The data controller selects its partners providing cloud services with the greatest possible care, takes all generally expected measures to conclude contracts with them that also take into account the data security interests of its clients and customers, ensures that their data management principles are transparent to it, and regularly checks data security.

Cloud-based storage spaces are password-protected; only the data controller can access the data stored there.

The partners of the data controller expressly consent to the data transfer necessary for the use of cloud-based applications by accepting this Data Management Notice. The legal basis of the data processing is the data subject’s consent (General Data Protection Regulation Article 6(1)(a)).

19. Complaint handling in connection with the data controller’s activities:
In the course of complaint handling in connection with the data controller’s activities, the purpose of data processing is to make it possible to submit the complaint, to identify the data subject and the complaint, to record the data that must be recorded by law, and to investigate the complaint and maintain contact in connection with its settlement.

The data controller retains the minutes taken of the complaint and a copy of the response for 3 years; accordingly, it also processes the personal data during this period.

20. Security of data processing:
The data controller undertakes to ensure the security of data and to take and maintain the technical and organizational measures and procedural rules that ensure that the data collected, stored, or processed are protected and prevent their destruction, unauthorized use, and unauthorized alteration. It also undertakes to call upon all third parties to whom it transmits or transfers data to comply with the requirement of data security.

The data controller ensures that unauthorized persons cannot access, disclose, transmit, modify, or delete the processed data. Only the data controller and the data processor(s) it uses may become aware of the processed data; it does not transfer them to third parties who are not authorized to become aware of the data.

The data controller pays particular attention to the security of the personal data of its clients and customers. It acts in full compliance with legal provisions and requires this from all its partners as well. The protection of personal data includes physical data protection (storage of documents in a lockable room) as well as IT protection (use of firewall, antivirus, password protection).

The data controller stores the personal data provided by the data subject primarily on the servers equipped with standard protection systems of the data processor(s) specified in this Data Management Notice, partly on its own IT devices, and in the case of paper data carriers at its registered office, appropriately locked away.

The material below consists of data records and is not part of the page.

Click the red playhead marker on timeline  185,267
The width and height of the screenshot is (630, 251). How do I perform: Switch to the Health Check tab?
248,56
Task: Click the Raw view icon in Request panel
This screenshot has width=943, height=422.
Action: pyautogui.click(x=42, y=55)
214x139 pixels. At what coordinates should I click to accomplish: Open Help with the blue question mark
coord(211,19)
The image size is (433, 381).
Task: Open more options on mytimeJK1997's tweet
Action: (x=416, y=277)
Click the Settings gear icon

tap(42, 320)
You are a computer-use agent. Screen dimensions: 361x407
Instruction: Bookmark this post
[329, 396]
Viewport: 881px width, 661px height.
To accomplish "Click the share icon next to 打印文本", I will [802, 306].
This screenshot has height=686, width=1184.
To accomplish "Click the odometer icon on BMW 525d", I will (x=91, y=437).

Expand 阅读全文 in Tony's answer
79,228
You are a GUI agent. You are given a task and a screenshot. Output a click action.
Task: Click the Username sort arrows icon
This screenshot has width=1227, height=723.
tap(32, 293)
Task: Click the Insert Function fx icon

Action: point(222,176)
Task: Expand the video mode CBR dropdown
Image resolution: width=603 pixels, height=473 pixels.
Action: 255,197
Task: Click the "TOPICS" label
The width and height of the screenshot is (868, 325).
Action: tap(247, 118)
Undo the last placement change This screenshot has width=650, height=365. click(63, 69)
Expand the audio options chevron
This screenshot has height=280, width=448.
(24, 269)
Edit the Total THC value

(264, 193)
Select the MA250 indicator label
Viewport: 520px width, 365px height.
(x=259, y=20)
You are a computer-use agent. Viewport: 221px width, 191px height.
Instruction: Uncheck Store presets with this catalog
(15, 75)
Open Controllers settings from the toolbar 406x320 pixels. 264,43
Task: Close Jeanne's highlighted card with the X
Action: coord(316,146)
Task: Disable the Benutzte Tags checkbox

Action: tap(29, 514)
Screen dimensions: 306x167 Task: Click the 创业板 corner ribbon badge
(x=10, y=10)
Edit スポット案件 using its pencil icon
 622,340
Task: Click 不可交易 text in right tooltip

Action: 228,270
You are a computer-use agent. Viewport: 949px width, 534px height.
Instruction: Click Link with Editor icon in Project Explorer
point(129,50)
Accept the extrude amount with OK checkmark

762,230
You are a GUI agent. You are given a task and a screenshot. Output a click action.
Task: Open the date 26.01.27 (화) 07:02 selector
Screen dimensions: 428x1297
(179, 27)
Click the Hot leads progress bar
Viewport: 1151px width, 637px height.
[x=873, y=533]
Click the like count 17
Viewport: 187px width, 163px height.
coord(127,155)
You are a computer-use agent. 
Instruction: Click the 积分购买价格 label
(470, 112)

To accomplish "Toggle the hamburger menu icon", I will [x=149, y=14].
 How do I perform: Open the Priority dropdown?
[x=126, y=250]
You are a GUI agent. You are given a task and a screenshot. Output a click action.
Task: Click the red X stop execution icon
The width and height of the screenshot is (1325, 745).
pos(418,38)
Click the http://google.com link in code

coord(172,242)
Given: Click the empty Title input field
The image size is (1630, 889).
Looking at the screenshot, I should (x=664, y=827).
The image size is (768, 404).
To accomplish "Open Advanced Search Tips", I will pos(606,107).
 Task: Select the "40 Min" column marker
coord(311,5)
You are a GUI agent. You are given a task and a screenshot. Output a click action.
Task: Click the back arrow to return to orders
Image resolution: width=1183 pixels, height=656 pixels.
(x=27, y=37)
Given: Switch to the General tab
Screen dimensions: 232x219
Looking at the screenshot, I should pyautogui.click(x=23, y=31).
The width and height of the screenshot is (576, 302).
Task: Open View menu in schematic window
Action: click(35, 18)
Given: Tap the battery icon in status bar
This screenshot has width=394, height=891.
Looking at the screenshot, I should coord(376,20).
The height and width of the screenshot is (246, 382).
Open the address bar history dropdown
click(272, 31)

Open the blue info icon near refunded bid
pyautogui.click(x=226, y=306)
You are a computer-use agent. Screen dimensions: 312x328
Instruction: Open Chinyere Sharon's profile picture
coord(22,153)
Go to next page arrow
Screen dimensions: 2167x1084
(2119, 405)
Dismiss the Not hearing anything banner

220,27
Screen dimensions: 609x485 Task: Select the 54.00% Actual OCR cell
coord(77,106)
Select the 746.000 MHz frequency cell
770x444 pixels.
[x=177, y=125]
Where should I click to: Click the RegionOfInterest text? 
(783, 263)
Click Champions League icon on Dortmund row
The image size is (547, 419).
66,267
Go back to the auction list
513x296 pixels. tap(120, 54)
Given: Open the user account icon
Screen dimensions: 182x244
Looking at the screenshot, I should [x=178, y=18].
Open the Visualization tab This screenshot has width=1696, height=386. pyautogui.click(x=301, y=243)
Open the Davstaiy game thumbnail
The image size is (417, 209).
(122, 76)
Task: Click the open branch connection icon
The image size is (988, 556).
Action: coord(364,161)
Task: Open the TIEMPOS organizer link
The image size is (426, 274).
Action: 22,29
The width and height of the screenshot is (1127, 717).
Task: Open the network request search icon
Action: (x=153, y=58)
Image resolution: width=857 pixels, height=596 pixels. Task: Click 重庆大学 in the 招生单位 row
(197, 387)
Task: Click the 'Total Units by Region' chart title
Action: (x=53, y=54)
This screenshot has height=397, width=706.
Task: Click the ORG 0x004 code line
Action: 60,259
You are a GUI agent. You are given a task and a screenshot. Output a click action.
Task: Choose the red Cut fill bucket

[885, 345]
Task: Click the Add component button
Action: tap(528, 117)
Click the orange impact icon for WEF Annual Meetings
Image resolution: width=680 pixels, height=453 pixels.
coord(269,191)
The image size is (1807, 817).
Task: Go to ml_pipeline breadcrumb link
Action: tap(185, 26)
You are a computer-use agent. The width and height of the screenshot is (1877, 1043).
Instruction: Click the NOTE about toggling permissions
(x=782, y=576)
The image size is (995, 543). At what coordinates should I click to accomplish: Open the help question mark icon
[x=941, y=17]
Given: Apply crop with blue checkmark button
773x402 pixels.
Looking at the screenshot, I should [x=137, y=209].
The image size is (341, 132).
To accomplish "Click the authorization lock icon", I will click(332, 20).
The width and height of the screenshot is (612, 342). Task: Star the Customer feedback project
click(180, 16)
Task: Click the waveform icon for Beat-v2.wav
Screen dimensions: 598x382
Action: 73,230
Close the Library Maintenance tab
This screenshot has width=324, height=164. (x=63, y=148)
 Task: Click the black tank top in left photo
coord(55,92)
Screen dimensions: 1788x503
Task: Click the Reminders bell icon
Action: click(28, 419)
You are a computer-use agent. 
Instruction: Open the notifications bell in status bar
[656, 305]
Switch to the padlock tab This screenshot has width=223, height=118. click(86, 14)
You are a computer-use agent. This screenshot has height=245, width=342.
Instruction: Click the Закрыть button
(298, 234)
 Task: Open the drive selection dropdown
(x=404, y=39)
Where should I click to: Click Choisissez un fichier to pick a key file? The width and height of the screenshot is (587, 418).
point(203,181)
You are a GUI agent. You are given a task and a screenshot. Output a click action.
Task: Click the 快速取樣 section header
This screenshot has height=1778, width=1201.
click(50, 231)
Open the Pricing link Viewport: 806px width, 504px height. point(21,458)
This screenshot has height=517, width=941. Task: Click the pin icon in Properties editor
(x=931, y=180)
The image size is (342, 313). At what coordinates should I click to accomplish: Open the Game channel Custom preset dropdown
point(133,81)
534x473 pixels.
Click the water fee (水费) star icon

Data subjects acknowledge and accept that, in the case of providing their personal data, the protection of data cannot be fully guaranteed on the internet and in computer systems. In the event of unauthorized access or data disclosure – despite the data controller’s efforts – it is necessary to proceed as set out in this notice.

21. Rights of data subjects:
– Transparent information:
This Data Management Notice also serves the purpose of providing clear, concise, transparent, and understandable information about the data processing activities applied at the data controller.

– Right of access:
The data subject is entitled to obtain from the data controller confirmation as to whether personal data concerning him or her are being processed, and, where such processing is taking place, the data subject is entitled to access to the personal data and the following information:

the purposes of the processing,
the categories of personal data concerned,
the recipients to whom the personal data have been disclosed,
the envisaged period for which the personal data will be stored.